Interest in enhancing verify.py

Hi,

I might be willing to work a bit on verify.py, which is the foundation of Tools → Utilities → Verify the Data. I have the following ideas:

  • use a TreeStore to group the results by their rule instead of a flat list
  • add a check which verifies that children of a family are sorted in the correct order (by birth)
  • add a check which verifies that families are sorted in the correct order for a person (only if children with birth dates exist, or marriage/divorce dates are given)
  • add a check which verifies that baptisms happend at around the same distance from the birth within a family with some deviation (probably configurable). This is to ensure a warning when usually a baptism happens within 2 month for a certain family, but there is one child where the baptism happend 10 years after the birth.
  • add a check which verifies that burrials are either not too far away from the death and/or are happening around the same distance after the death within a family (like the one above with baptism).

Please let me know if there is a general interest within the project of those changes/enhancements before I start investing more time here.
I am an author of a big GEDCOM file (One place study of a village) and need those checks. I was thinking to write my own Java tool (bc I’m a professional Java dev), but it might be better to enhance Gramps so all could participate from it?

Attached you’ll find a screenshot which shows my current progress (bare with me, its far from completness!!) - only featuring the grouping so far…

Its a start, but before I continue I’d like to check what you guys think about it.

The tree list looks good. I also don’t see a problem with adding extra rules.

This is interesting. Thank you for working on it!

Note that one of the difficulties in previous tools doing verification tests and auto-sorting has been related to supporting imprecise dates. Date ranges, spans, and approximations all create their own special cases to be handled.

For example, the ‘before’, ‘after’ and ‘about’ date preferences cause a lot of problems when auto-sorting birth orders of offspring. (As do undefined dates)

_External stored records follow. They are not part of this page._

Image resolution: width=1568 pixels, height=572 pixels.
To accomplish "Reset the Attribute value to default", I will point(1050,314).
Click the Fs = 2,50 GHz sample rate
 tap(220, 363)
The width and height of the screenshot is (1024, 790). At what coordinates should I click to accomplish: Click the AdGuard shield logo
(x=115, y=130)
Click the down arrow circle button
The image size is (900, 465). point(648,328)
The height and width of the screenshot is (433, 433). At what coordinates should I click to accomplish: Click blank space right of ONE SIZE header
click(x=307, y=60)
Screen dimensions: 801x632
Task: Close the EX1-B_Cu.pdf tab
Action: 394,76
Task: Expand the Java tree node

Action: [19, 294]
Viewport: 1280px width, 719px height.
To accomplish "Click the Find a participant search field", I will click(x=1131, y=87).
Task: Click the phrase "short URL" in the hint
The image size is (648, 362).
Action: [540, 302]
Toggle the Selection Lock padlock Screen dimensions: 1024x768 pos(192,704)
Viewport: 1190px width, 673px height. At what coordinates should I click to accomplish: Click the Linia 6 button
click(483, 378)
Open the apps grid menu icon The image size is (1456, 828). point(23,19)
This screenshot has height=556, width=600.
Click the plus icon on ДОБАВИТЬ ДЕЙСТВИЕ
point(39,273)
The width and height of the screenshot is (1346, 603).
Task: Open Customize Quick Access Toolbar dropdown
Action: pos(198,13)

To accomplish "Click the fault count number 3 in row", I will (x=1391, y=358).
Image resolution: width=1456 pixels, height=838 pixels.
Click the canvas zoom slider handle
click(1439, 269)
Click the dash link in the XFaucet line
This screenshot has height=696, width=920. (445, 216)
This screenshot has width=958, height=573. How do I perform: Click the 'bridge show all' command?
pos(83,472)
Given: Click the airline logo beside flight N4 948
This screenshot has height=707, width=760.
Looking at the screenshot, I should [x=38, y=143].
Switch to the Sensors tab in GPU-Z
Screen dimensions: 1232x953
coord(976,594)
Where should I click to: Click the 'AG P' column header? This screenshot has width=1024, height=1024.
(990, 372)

When I do certain filtering operations, I’ll temporarily tweak the Dates preferences values to reduce false positives and overlooked items in the results. For example, an ‘about’ year for a guestimated birth of a child is more likely to be ±1 year rather than ±50. An overly broad ‘about’ wreaks havoc in the birthorder sorting too.

Meanwhile a ‘before’ date in a filter with only 50 years doesn’t even cover a “probably alive” full lifespan.

Also note that some other ‘sanity check’ and ‘data harmonization’ tools exist. The Isotammi project has built a significant data validation toolbox. You might save both yourself (and them) some duplication of work by beginning a conversation with @kku (Kari Kujansuu)

A built-in utility: the Verify Data tool:

1 Like

Thank you VERY much for this community-minded choice.

Might I suggest that you also validate that the importer and exporter round trip doesn’t lose any data in your dialect of GEDCOM?

For example, if the other tool used to produce the original GEDCOM uses any custom tags, you might want to create a set of modified import/export addons that puts that data into an Attribute instead of a Note. Then outputs that Attribute as the original custom GEDCOM tag. (The GEDCOM Extensions import plugin might already support some dialects.)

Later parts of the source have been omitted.